A prediction model of working memory across health and psychiatric disease using whole-brain functional connectivity
Figures

Schematic diagram of model construction and generalization tests using independent datasets.
(A) Model was developed using a whole-brain resting state FC and a learning plateau of a letter 3-back task within healthy individuals from ATR dataset. (B) We applied the model to resting state FC patterns and predicted individual participant’s working memory ability. We first examined the external validity using an independent USA healthy dataset (HCP dataset: the upper flow chart in (B)). The predicted working memory ability was compared to actual working memory performance (visual-object N-back task and the NIH toolbox list sorting test). Then we examined the generalizability to a clinical population using a schizophrenia dataset (the lower flow chart in (B)). The predicted working memory ability was compared to actual working memory score measured by Digit sequencing test. (C) Using the multiple psychiatric diagnoses dataset, degree of working memory impairment for each diagnosis was predicted as differences from corresponding controls. The predicted impairments were validated by previous meta-analysis studies on digit-span across multiple diagnoses. Note that the HCP dataset’s task stimuli images are just illustration purpose and different from the original stimuli.
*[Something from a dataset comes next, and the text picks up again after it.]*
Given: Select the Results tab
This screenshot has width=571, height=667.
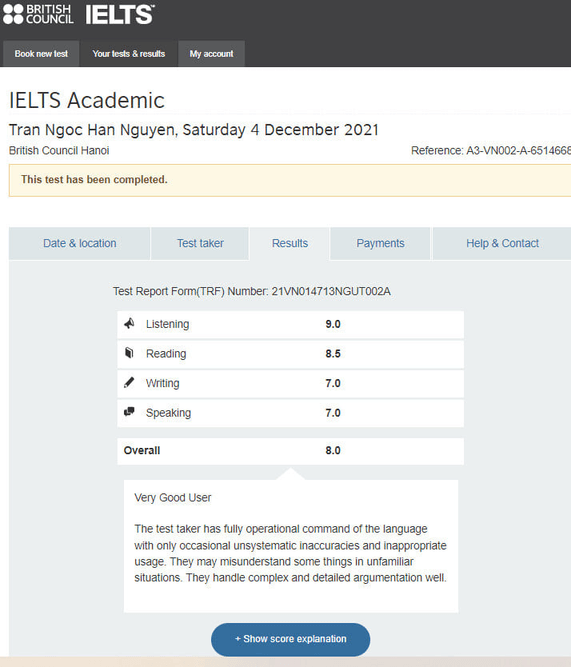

Normative model of working memory ability (WMA).
Circle plot of networks and their connections in the model. Individual letter 3-back learning plateaus are predicted by a linear weighted summation of 16 FC values at 16 connections selected by a sparse linear regression algorithm. Connection thicknesses indicate contribution ratios (weight x FC at each connection). Connections are labeled ‘Positive/Negative (P/N)’ based on correlation coefficient signs with letter 3-back learning performances, whereas numbers indicate descending orders of contribution ratio. Each network’s color indicates relevance with working memory function based on BrainMap ICA (Laird et al., 2011); warmer colors indicate closer relevance to working memory function. See Table 1 for the networks connected by the selected 16 connections, and precise values of contribution ratio of each connection. Each network’s label and regions included in it are summarized in Supplementary file 2.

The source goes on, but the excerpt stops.